A proper posture is essential for many reasons, not least being the impression it conveys about you. And very truly, it is about having a strong spine and a straight back!
A good and correct posture keeps the bones and joints aligned and healthy, decreases pressure on the spine, prevents fatigue and strain or overuse of muscles, and holds off backache and muscular pain. Perfect posture can be achieved if you stand, sit, and walk with shoulders squared, chest upright, tummy tucked in and back straight.
A hunched back, slouching shoulders, a slack spine and chest pulled inwards are culprits for a bad posture.
A good posture depends mainly on a strong lower back. To strengthen your lower back, you must work on the TA muscles (transversus abdominus muscles). They are a group of muscles located on either side of your lower back, starting at your navel, and ending on either side of your lower back.
Weak TA muscles lead to slouching, drooping of shoulders, and recurring pain in the lower back, which can pull your entire body down. The strain from sitting or standing for long hours without any breaks in between, and incorrect ways of sitting at the desk or behind the wheel while driving, can also lead to a weak lower back.
Solution: Basic exercises like surya namaskar, good mornings, opposite hand and leg raisers while lying on the floor, both hand-leg raisers and pelvic raisers, performed regularly will help strengthen your back leading to posture correction and good posture.
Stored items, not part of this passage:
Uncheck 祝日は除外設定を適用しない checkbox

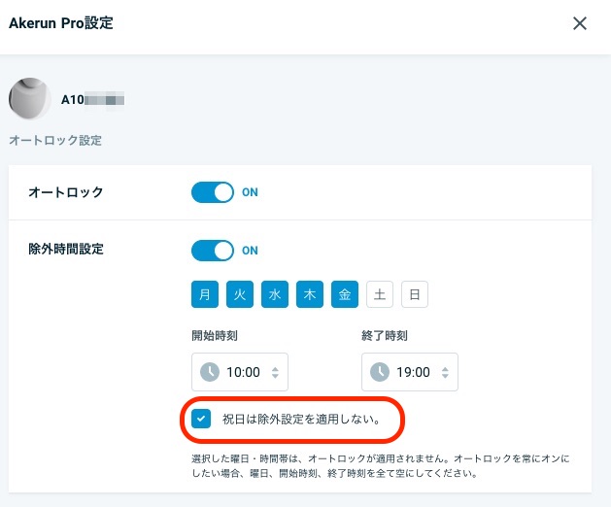(201, 419)
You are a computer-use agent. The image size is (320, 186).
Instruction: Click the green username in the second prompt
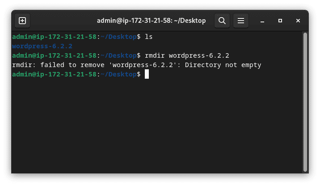click(54, 55)
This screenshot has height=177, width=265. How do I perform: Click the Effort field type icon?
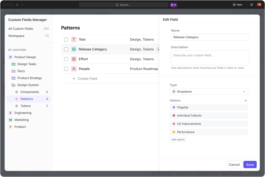pyautogui.click(x=74, y=59)
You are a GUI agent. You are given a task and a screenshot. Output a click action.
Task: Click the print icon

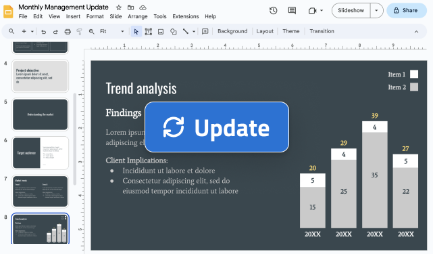[68, 32]
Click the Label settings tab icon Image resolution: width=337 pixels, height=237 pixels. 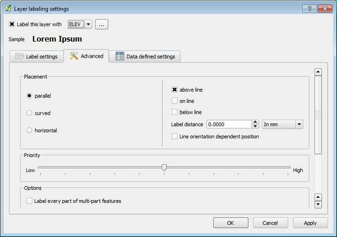tap(19, 57)
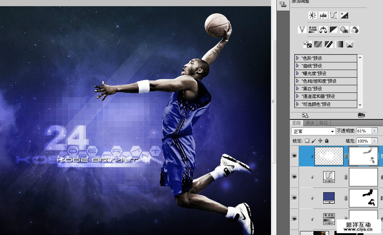This screenshot has width=383, height=235.
Task: Add an Invert adjustment layer
Action: coord(307,44)
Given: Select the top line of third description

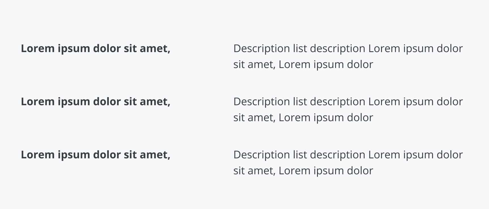Looking at the screenshot, I should tap(348, 155).
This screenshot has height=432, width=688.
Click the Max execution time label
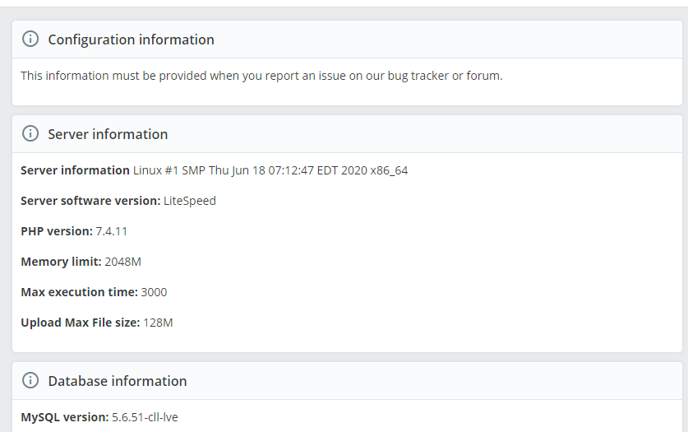click(79, 292)
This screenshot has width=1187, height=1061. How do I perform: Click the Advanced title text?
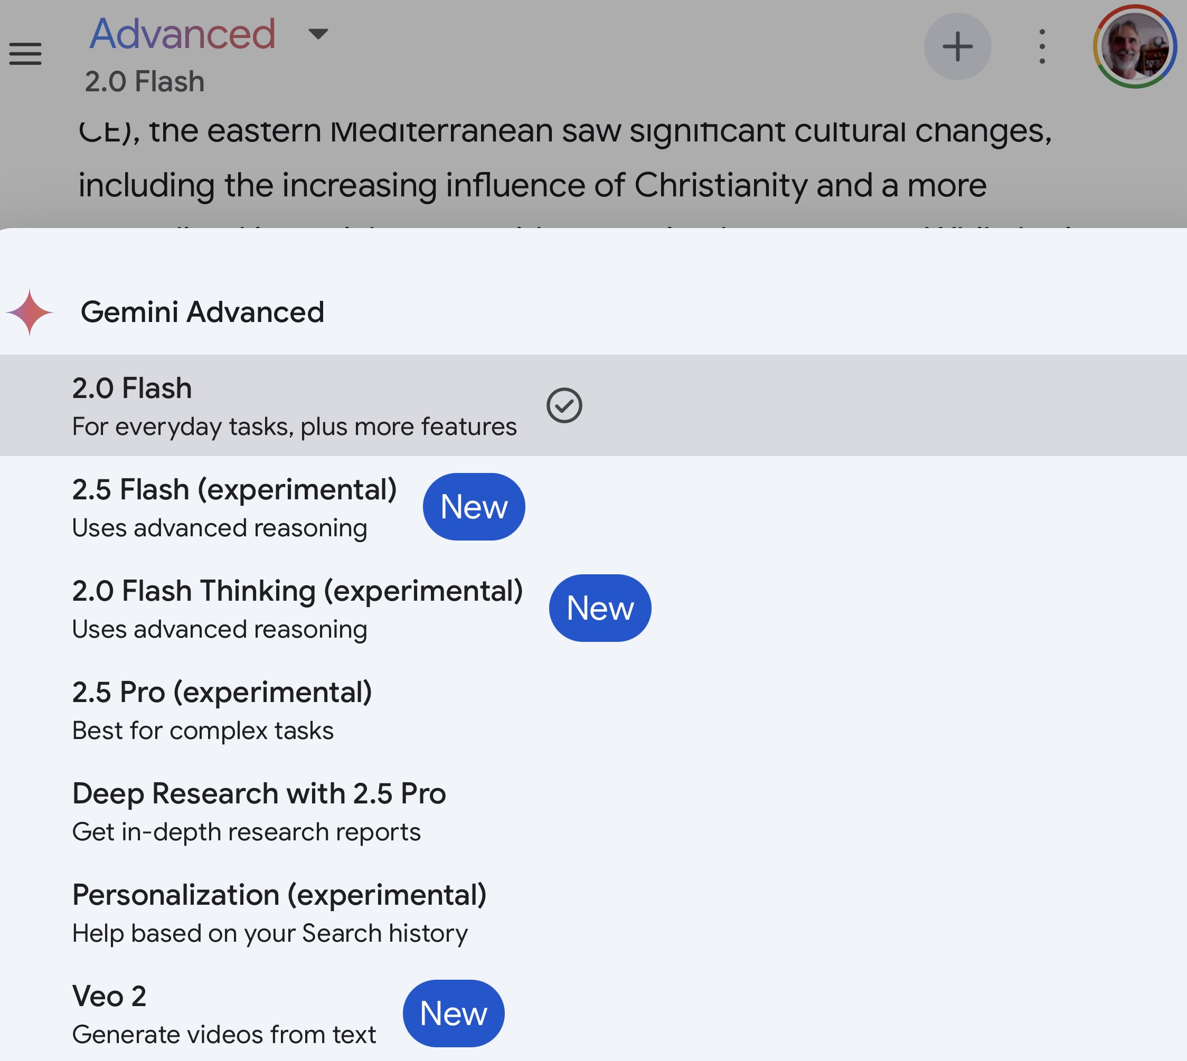pos(182,34)
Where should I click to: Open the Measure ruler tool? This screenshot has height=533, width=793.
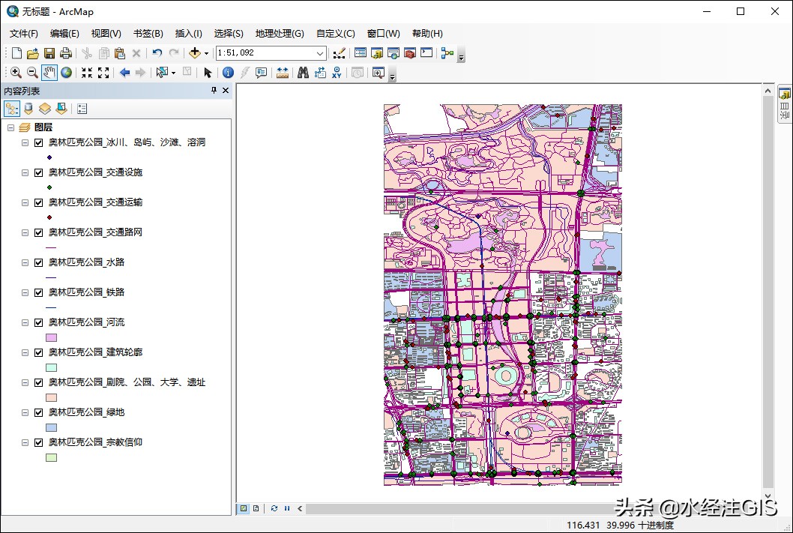(x=283, y=73)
Since most major muscle groups in the body are interlinked, your next focus should be to strengthen your Glutes. Weak glutes means a weak back.
Solution: To work on your glutes, follow a basic regime of exercises like cat stretches and leg raisers.
Consult your doctor or trainer and discuss your medical history before trying these exercises. People with lower back injuries must not attempt these exercises without supervision.